Lúcio Flávio disse ter ficado honrado com o convite de Luiz do Carmo. “Nossa parceria vai discutir soluções reais para o Brasil, principalmente na área da Segurança Pública. Me sinto lisonjeado pela proposta do senador” relatou o presidente da seccional goiana.
O responsável em liderar a comissão que irá discutir o projeto será o advogado criminalista Roberto Serra, que é diretor-tesoureiro da OAB Goiás, ao lado de um advogado indicado pelo gabinete do senador.
“Os senadores precisam estar mais próximos da população e, junto com ela, decidir o futuro de seu trabalho parlamentar. Essa parceria minha com a OAB me torna mais competente para decidir e observar o que é justo e correto diante a Constituição Federal”, comentou o senador Luiz do Carmo.
O projeto
Sérgio Moro, ministro da Justiça e da Segurança Pública, apresentou no dia 14 os detalhes do Projeto de Lei Anticrime, primeira iniciativa do governo federal para combater o crime organizado. O texto altera 14 leis do Código Penal, Código de Processo Penal, Lei de Execução Penal, Lei de Crimes Hediondos e o Código Eleitoral.
Uma das principais mudanças trata da execução provisória para condenados em segunda instância. Para isso, o ministro defende uma mudança pontual no Código de Processo penal. “Ao proferir acórdão condenatório, o tribunal determinará a execução provisória das penas privativas de liberdade, restritivas de direitos ou pecuniárias, sem prejuízo do conhecimento de recursos que vierem a ser interpostos”, explica o texto do projeto.
Desde 2016 o Supremo Tribunal Federal já vinha adotando o entendimento que uma pessoa condenada por um tribunal colegiado pode já começar a cumprir pena. Decisão, inclusive, que teve impacto direto na prisão do ex-presidente Luiz Inácio Lula da Silva.
Outro item importante no projeto é a criminalização do caixa dois. Moro pede que seja considerado crime eleitoral “arrecadar, receber, manter, movimentar ou utilizar qualquer recurso, valor, bens ou serviços estimáveis em dinheiro, paralelamente à contabilidade exigida pela legislação eleitoral”.
O foco central do projeto é o combate contra o crime organizado. “O crime organizado utiliza a corrupção para ganhar impunidade.
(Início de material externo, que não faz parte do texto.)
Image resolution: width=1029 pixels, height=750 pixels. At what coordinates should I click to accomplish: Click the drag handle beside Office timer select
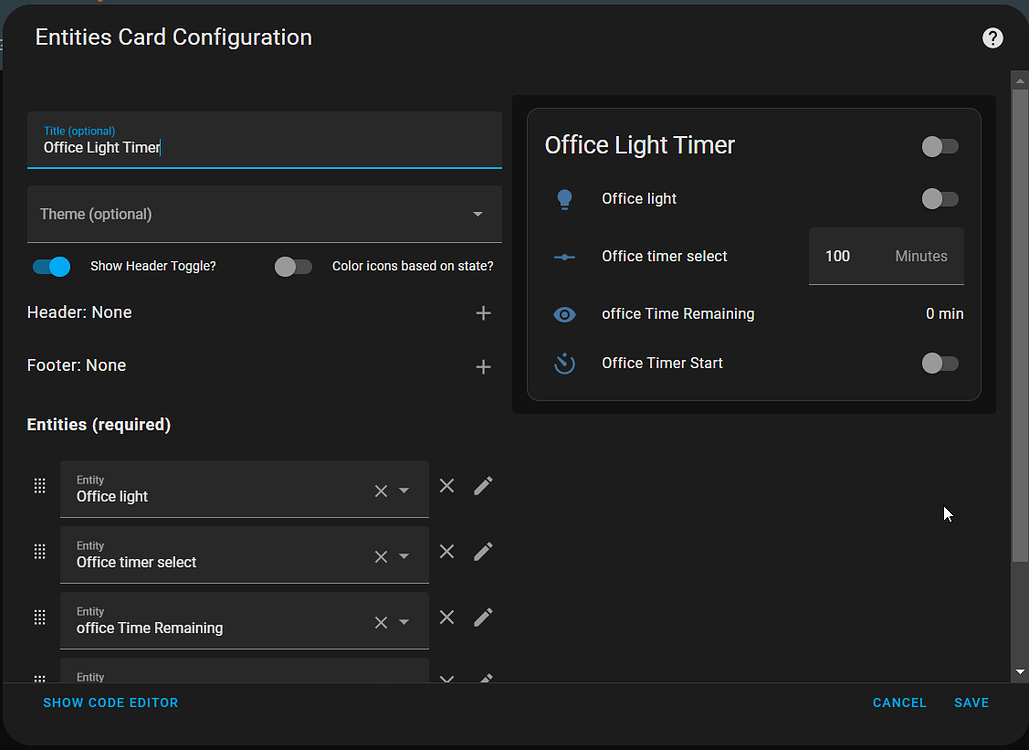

Por outro lado, o crime organizado está vinculado à boa parte dos homicídios do país. Um grande porcentual de homicídios está vinculado às disputas de tráfico e às dívidas do tráfico”, disse o ministro.
O projeto será enviado pelo governo ao Congresso Nacional. Para entrar em vigor, deve ser aprovado por deputados e senadores. Um dos representantes do estado, o senador Luiz do Carmo (MDB-GO), já havia conversado com o ministro na semana passada sobre o assunto e, na oportunidade, garantiu o apoio.